I couldn’t help but sigh in relief at the dense embrace of the fur and tugged it close around my trembling limbs. “Thank you.”

At that, the woman smiled, in a gentle radiance that pushed the tension from my bones. “See? She’s not dangerous, pupillam oculi mei. Just lost.”

Finally, someone who understands.

“Only one way to be certain.” Standing, Adam turned to the third guard by the door, and nodded. “Aleph, if you would please?”

I recognized the leaf patterns on the armor now, the man by the door the same one who had elbowed me in the head.

Aleph slung his rifle over one steel shoulder and grumbled on his way out. “Gonna walk myself to death, going back and forth like this.”

Left alone, the other two faced me, and the man with the sword reached up to tug his own helmet off.

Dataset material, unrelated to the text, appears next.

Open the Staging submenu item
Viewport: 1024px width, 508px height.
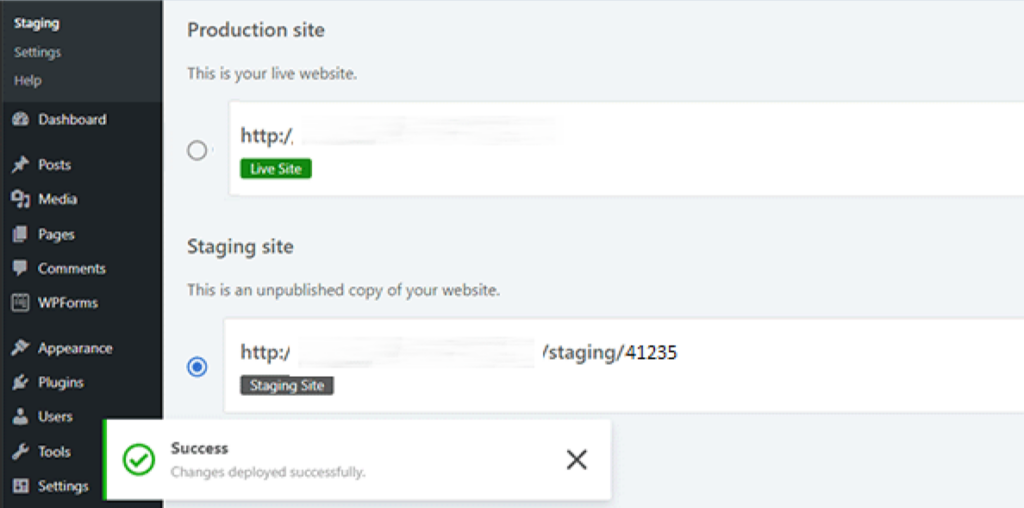(x=36, y=23)
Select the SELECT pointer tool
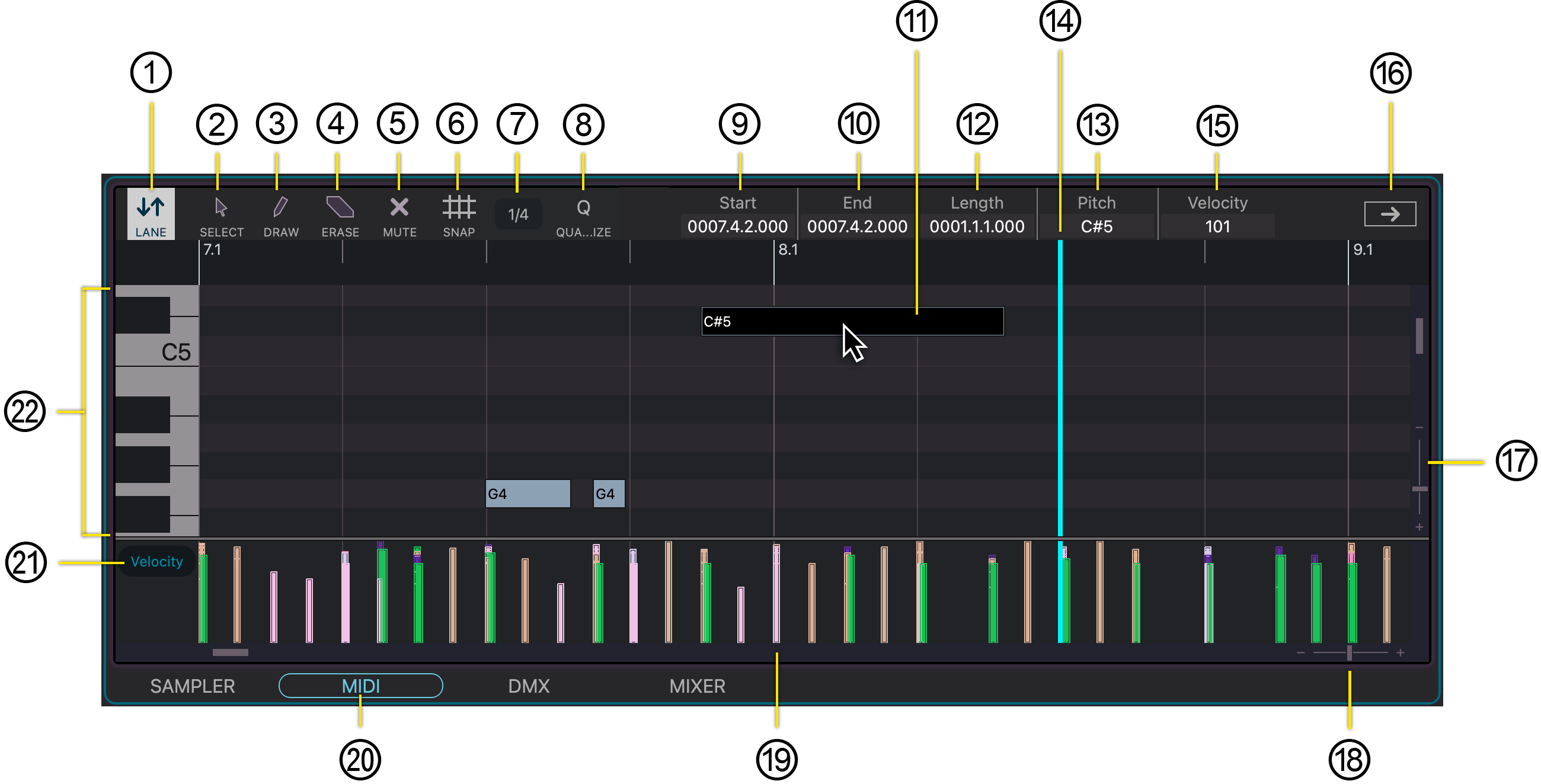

He had a square face, clean-shaven, with toffee-colored irises and sandy-brown hair. I guessed the man to be in his early thirties at most, and with how the woman sidled up to him, their eyes gleaming whenever they exchanged glances, left me with little doubt.

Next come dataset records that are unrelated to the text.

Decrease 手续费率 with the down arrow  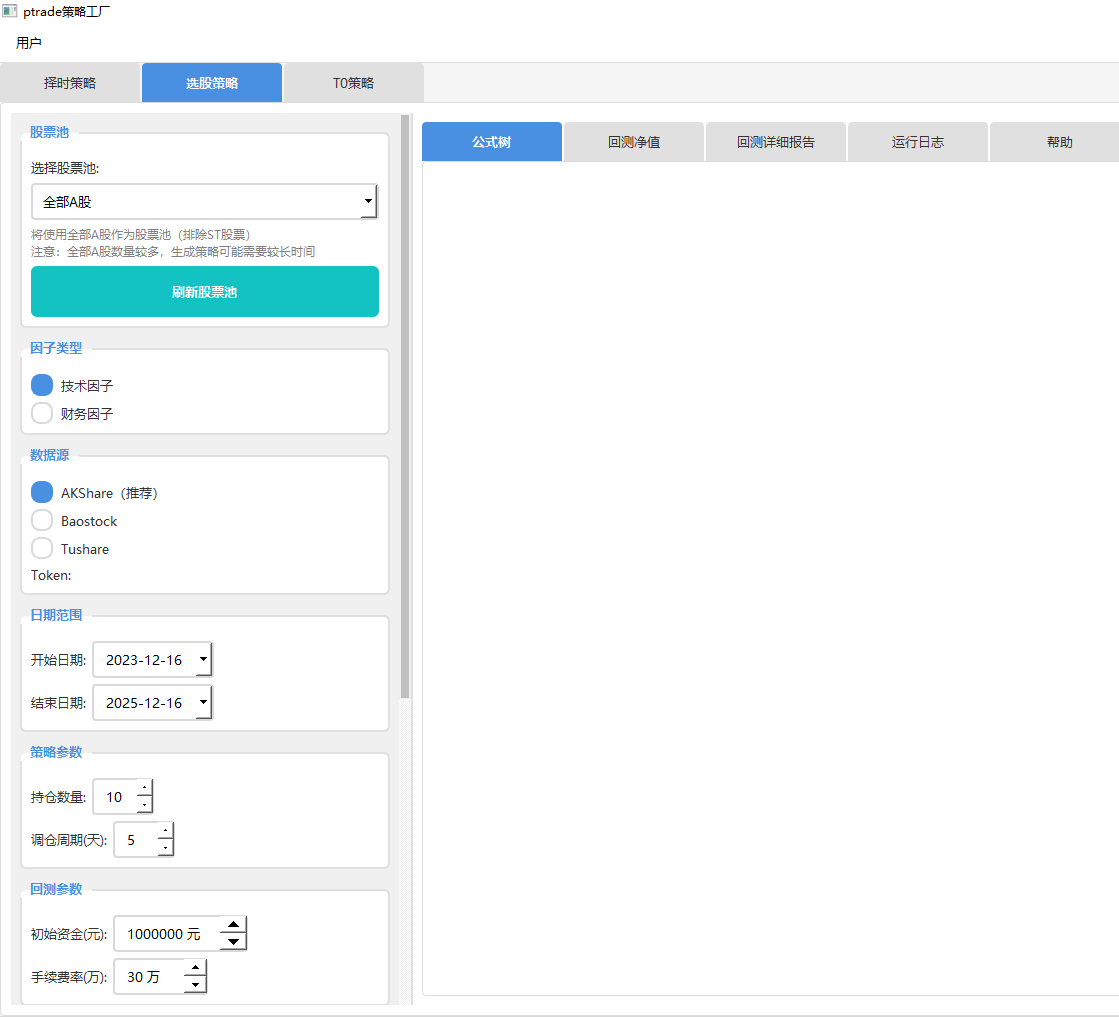[x=195, y=985]
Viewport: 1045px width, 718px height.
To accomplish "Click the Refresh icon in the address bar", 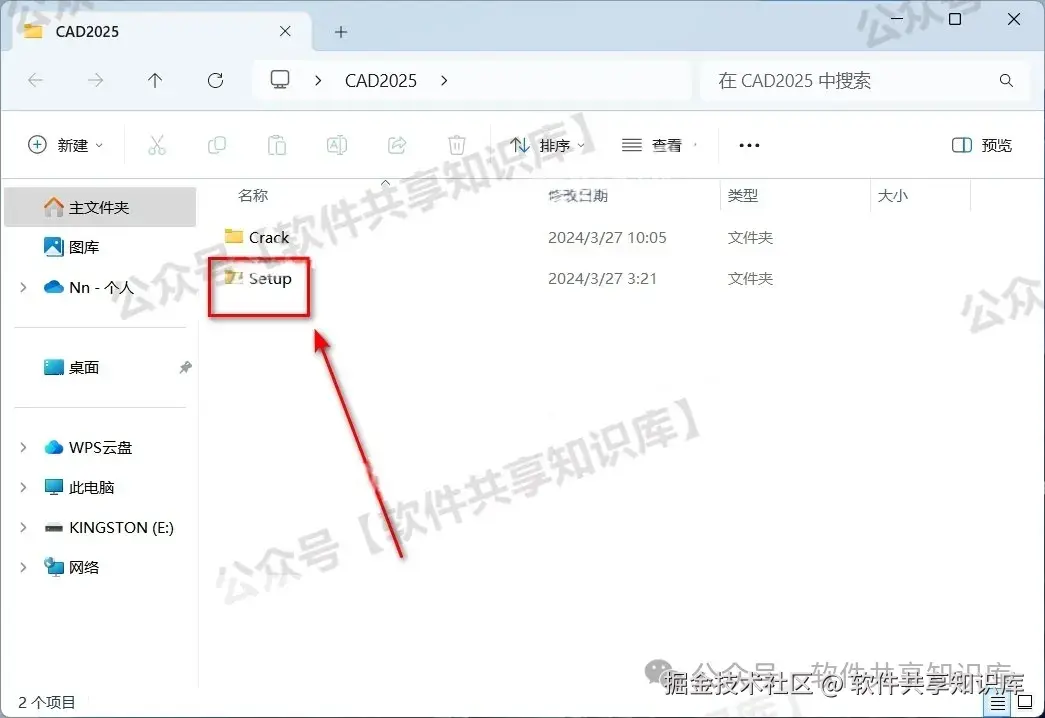I will pyautogui.click(x=215, y=81).
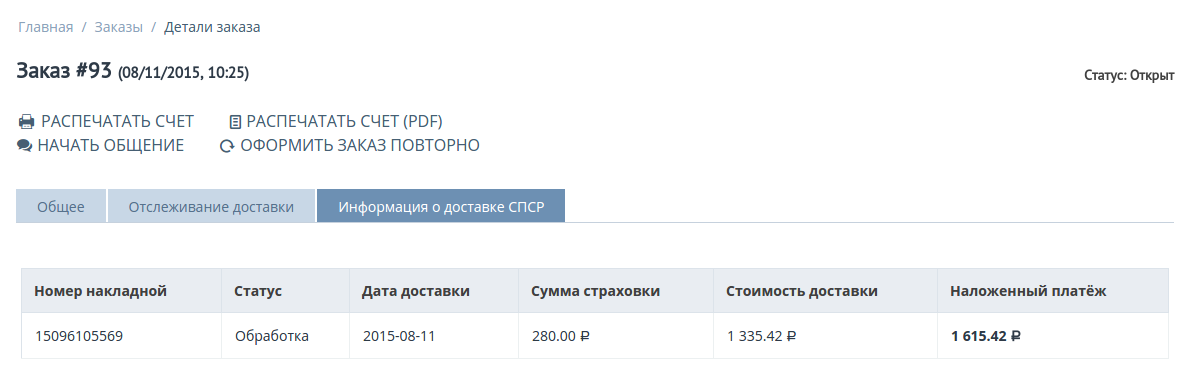
Task: Go to Заказы breadcrumb
Action: tap(118, 27)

Ah, a couple. That explains why she gets to flout orders.

“If you mean us no harm, then answer me truthfully.” Adam fixed me with a grave stare, one hand resting on the hilt of his long sword. “Your companions; you say they were aboard the pirate ship?”

“Yes.” I sat up, hoping beyond hope that at last, I’d found people who weren’t total maniacs. “A boy and a girl, about my age, Chris and Jamie. Chris is tall, and Jamie has light blonde hair. Look, the ship might not be far, if we hurry, we might still be able to—”

His hand came up to signal for me to stop, and Adam cocked his head to one side. “We can’t let you can’t go back, Miss Brun. Even if you could reach the pirates, they’d be in no mood to negotiate now. There’s no point.”

Excuse me?

Something snapped in my brain, and my blood boiled with a surge of rage that I didn’t know I had.

I lunged to my feet and jabbed the air with my pointer finger. “No Point? No point? I was this close to saving them before you rode in a ruined everything. I had the box, we had a deal, but you just—”

“Hannah,” The golden-haired woman shook her head, and waved for me to calm down. “Listen, you don’t understa—”

“No, you don’t understand!” I shouted, fists balled at my side. “Those are my friends out there, they need me, and I’ll be damned if I let you keep me here while they—”

The door to the cabin swung open, and all the words stuck in my throat.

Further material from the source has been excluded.